#### What is expected
Copy each entry below exactly as it reads.

#### Records to use

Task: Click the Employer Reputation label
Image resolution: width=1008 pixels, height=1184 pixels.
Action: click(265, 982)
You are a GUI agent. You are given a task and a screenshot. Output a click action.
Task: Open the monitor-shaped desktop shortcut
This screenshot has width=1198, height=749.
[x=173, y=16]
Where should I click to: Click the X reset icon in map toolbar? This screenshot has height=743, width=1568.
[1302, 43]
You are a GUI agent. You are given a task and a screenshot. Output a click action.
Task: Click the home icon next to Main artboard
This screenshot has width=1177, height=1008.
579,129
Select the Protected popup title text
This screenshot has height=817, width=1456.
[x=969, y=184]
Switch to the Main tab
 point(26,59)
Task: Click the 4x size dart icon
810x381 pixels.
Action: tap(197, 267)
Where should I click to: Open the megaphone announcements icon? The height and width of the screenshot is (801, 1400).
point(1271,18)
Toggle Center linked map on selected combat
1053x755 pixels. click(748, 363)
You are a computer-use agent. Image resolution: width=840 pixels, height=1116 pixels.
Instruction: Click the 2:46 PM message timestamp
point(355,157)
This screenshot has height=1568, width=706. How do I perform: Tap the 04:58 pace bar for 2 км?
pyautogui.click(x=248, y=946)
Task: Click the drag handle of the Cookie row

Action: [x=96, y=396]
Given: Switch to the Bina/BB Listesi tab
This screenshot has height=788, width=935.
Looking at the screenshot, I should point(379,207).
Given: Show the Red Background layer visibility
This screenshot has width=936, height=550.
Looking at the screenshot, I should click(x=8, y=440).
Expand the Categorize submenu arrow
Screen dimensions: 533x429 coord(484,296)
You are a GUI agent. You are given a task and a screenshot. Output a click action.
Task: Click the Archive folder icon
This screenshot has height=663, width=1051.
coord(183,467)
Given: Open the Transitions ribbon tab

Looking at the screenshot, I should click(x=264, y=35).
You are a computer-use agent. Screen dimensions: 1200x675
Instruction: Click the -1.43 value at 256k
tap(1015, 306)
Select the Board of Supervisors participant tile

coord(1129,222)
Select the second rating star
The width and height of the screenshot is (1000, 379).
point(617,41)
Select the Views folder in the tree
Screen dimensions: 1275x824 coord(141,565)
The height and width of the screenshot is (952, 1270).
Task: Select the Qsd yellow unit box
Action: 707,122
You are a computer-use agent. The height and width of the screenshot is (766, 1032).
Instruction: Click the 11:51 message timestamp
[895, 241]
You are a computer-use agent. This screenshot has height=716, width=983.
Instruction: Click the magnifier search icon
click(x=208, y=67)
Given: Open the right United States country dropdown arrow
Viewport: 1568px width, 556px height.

#### Solution for this task
Task: Click the Employer Reputation label
Image resolution: width=1008 pixels, height=1184 pixels.
Action: click(265, 982)
You are a GUI agent. You are given a task and a screenshot. Output a click action.
Task: Open the monitor-shaped desktop shortcut
This screenshot has width=1198, height=749.
[x=173, y=16]
Where should I click to: Click the X reset icon in map toolbar? This screenshot has height=743, width=1568.
[1302, 43]
You are a GUI agent. You are given a task and a screenshot. Output a click action.
Task: Click the home icon next to Main artboard
This screenshot has width=1177, height=1008.
579,129
Select the Protected popup title text
This screenshot has height=817, width=1456.
[x=969, y=184]
Switch to the Main tab
 point(26,59)
Task: Click the 4x size dart icon
810x381 pixels.
Action: tap(197, 267)
Where should I click to: Open the megaphone announcements icon? The height and width of the screenshot is (801, 1400).
point(1271,18)
Toggle Center linked map on selected combat
1053x755 pixels. click(748, 363)
You are a computer-use agent. Image resolution: width=840 pixels, height=1116 pixels.
Instruction: Click the 2:46 PM message timestamp
point(355,157)
This screenshot has height=1568, width=706. How do I perform: Tap the 04:58 pace bar for 2 км?
pyautogui.click(x=248, y=946)
Task: Click the drag handle of the Cookie row

Action: [x=96, y=396]
Given: Switch to the Bina/BB Listesi tab
This screenshot has height=788, width=935.
Looking at the screenshot, I should point(379,207).
Given: Show the Red Background layer visibility
This screenshot has width=936, height=550.
Looking at the screenshot, I should click(x=8, y=440).
Expand the Categorize submenu arrow
Screen dimensions: 533x429 coord(484,296)
You are a GUI agent. You are given a task and a screenshot. Output a click action.
Task: Click the Archive folder icon
This screenshot has height=663, width=1051.
coord(183,467)
Given: Open the Transitions ribbon tab

Looking at the screenshot, I should click(x=264, y=35).
You are a computer-use agent. Screen dimensions: 1200x675
Instruction: Click the -1.43 value at 256k
tap(1015, 306)
Select the Board of Supervisors participant tile

coord(1129,222)
Select the second rating star
The width and height of the screenshot is (1000, 379).
point(617,41)
Select the Views folder in the tree
Screen dimensions: 1275x824 coord(141,565)
The height and width of the screenshot is (952, 1270).
Task: Select the Qsd yellow unit box
Action: 707,122
You are a computer-use agent. The height and width of the screenshot is (766, 1032).
Instruction: Click the 11:51 message timestamp
[895, 241]
You are a computer-use agent. This screenshot has height=716, width=983.
Instruction: Click the magnifier search icon
click(x=208, y=67)
Given: Open the right United States country dropdown arrow
Viewport: 1568px width, 556px height.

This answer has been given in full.